Technology Platforms

NMR spectroscopy is one of the most powerful tools for the identification and verification of molecular structures. We use our NMR spectrometers for routine measurements (e. g. structure verification in organic synthesis, standard 1D and 2D experiments) as well as for de novo elucidation of unknown structures and advanced, non-standard techniques. Our NMR department includes three different NMR devices (Bruker Biospin, Ettlingen), each of them having its own application focus:

Avance III Spectrometer, UltraShield 500 MHz, He-cooled 5 mm TCI CryoProbe (‘inverse’)

Avance III Spectrometer, Ascend 700 MHz, He-cooled 5 mm TCI CryoProbe (‘inverse’)

Avance Neo Spectrometer, UltraShield Plus 500 MHz, N2-cooled 5 mm Prodigy BBO-CryoProbe (‘observe’) with autosampler.

Zebrafish (Danio rerio) are one of the most important non-mammalian vertebrate model organisms. Especially the larvae are of interest as the embryonic development is very rapid, and the larvae are relatively large, robust, and transparent.

Since 2017, the Zebrafish Facility at HIPS is fully functional. It has a system volume of 3,500 liters and a total capacity of > 25,000 animals. Two wild type strains as well as several mutant or transgenic models are currently available. In our BSL2 laboratory, two microinjection stations comprising of fluorescent stereomicroscopes with pressure injectors and micromanipulators are available.
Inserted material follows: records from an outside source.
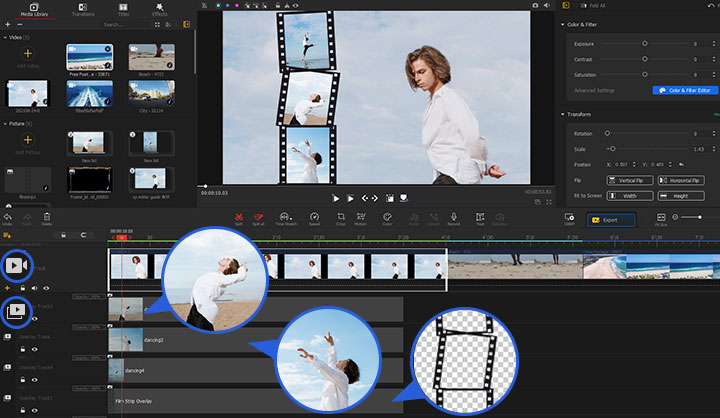Take a snapshot with the camera icon
This screenshot has height=418, width=720.
(x=535, y=6)
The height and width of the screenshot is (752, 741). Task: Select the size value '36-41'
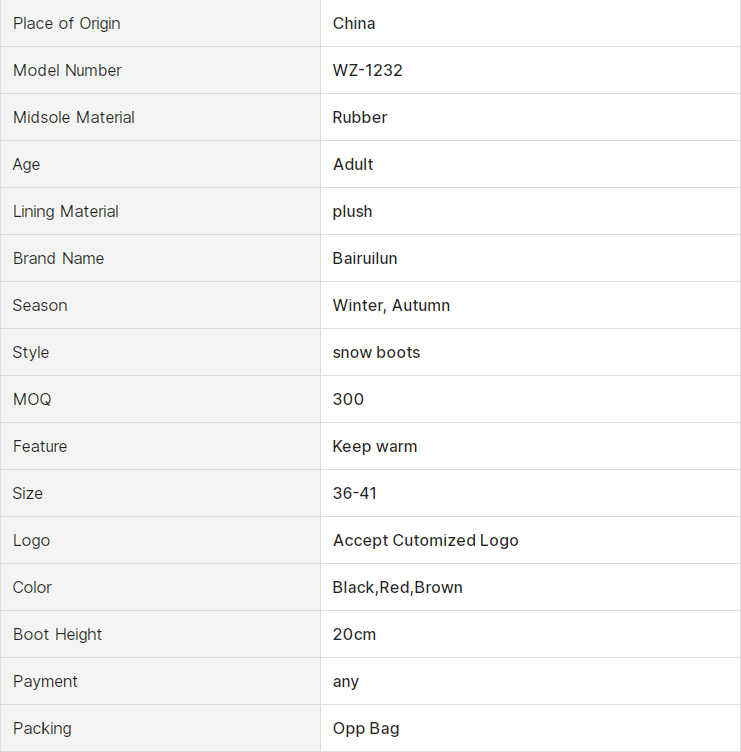355,493
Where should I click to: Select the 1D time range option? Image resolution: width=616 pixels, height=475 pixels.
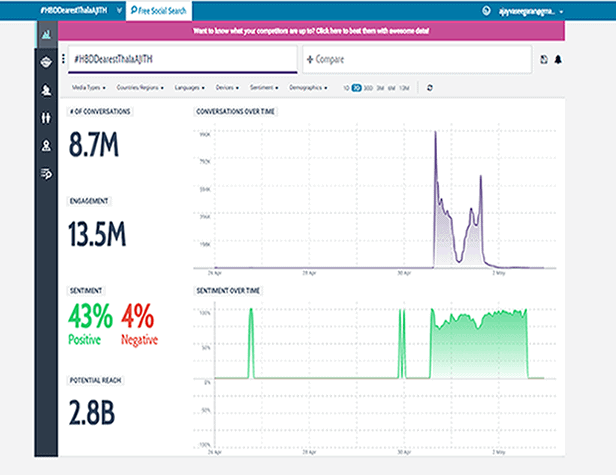(347, 88)
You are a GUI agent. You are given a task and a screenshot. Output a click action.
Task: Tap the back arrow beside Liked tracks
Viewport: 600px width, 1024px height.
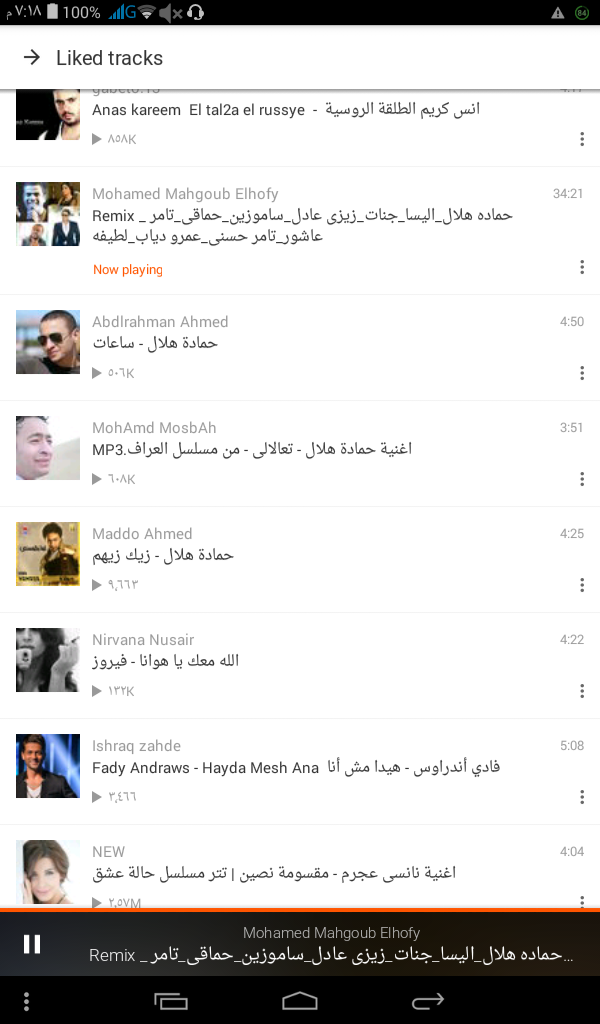click(x=31, y=57)
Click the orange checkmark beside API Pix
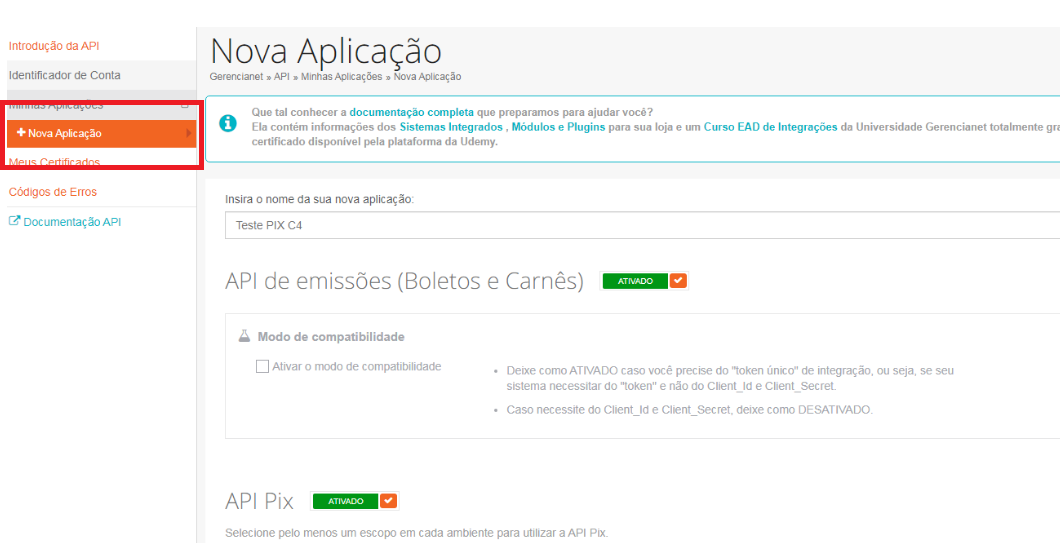The image size is (1063, 546). point(389,501)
At HIPS, we mainly use the zebrafish larvae for studying natural products for their potential toxicity, maximum tolerated concentration (MTC), and importantly, we developed a number of infection models for early in vivo screening. As part of drug metabolism and pharmacokinetic (DMPK) studies, we recently established a method for studying the spatial distribution of compounds and their metabolites in zebrafish larvae using Mass Spectrometry Imaging (MSI).

At HIPS, new anti-infective agents are developed in an iterative process comprising multiple optimization steps. In this context it is indispensable to investigate biomolecular interactions such as the binding of a drug (ligand) to its target structure, usually a defined protein. A precise qualitative as well as quantitative statement about the biomolecular interaction of two molecules is a prerequisite for the further optimisation process.

At the biophysical testing platform at HIPS, various types of technologies are used to investigate biomolecular interactions, e.g. for the quantification of binding affinities. These comprise Surface Plasmon Resonance (SPR), Differential Scanning Fluorimetry (DSF), MicroScale Thermophoresis (MST) and Isothermal Titration Calorimetry (ITC). The choice of the biophysical methods to be used generally depends on the molecular properties and availability of the interaction partners. 

The Imaging platform available at HIPS offers cutting-edge technology for both functional and molecular imaging. Combining fluorescence (normal and confocal) and scanning electron microscopes, this platform allows visualising and characterising micro and nanoscale drug delivery systems, as wells as physiological, biochemical and infective phenomena in in vivo/in vitro systems (e.g. living or fixed cells, tissues, biofilms, etc.).

The fluorescence microscope (Nikon Eclipse Ti- S) is an optical microscope that uses fluorescence to observe both biological and inorganic samples. The confocal microscope (Leica DMi8 inverted microscope) also uses fluorescence optics to resolve detailed structures but in several optical planes, bringing the opportunity to obtain high-resolution 3D reconstructions of the samples. Labelling the samples with fluorescent dyes, the fluorescence microscopes allow us to visualise e.g. cellular compartments, cellular growth patterns, biofilm structures or the biodistribution, internalization and subcellular location of drugs and carriers inside the cells or within the tissue.

The scanning electron microscope (SEM EVO HD15) produces high-resolution images and gives information of the sample topography (e.g. shape and size of particles) and composition (e.g. distribution of the nanoparticle size).

In the translational phase of transferring academic drug-discovery projects into treatment options (from bench-to-bedside), we put a strong focus on the determination of in vitro ADMET properties (absorption, distribution, metabolism, excretion and toxicity). For successful drug-discovery, it is of vital importance to consider these pharmacokinetic properties of a potential new drug candidate early on in a discovery campaign. Towards this end, HIPS has established a rational in vitro screening cascade to analyse ADMET properties such as kinetic solubility/ logD_7.4, metabolic stability/plasma stability in diverse species, permeability across cell layers, plasma protein binding and cytotoxicity. The applied technology includes state-of-the-art UHPLC-MS/MS (Triple Quad/Orbitrap), which further allows identification of metabolites.

Continuous screening of ADMET properties is guiding optimisation of compounds in-house as well as in collaboration with external groups. The results generated herein serve as a basis for the selection of compounds for in vivo studies, such as in our in-house zebrafish facility.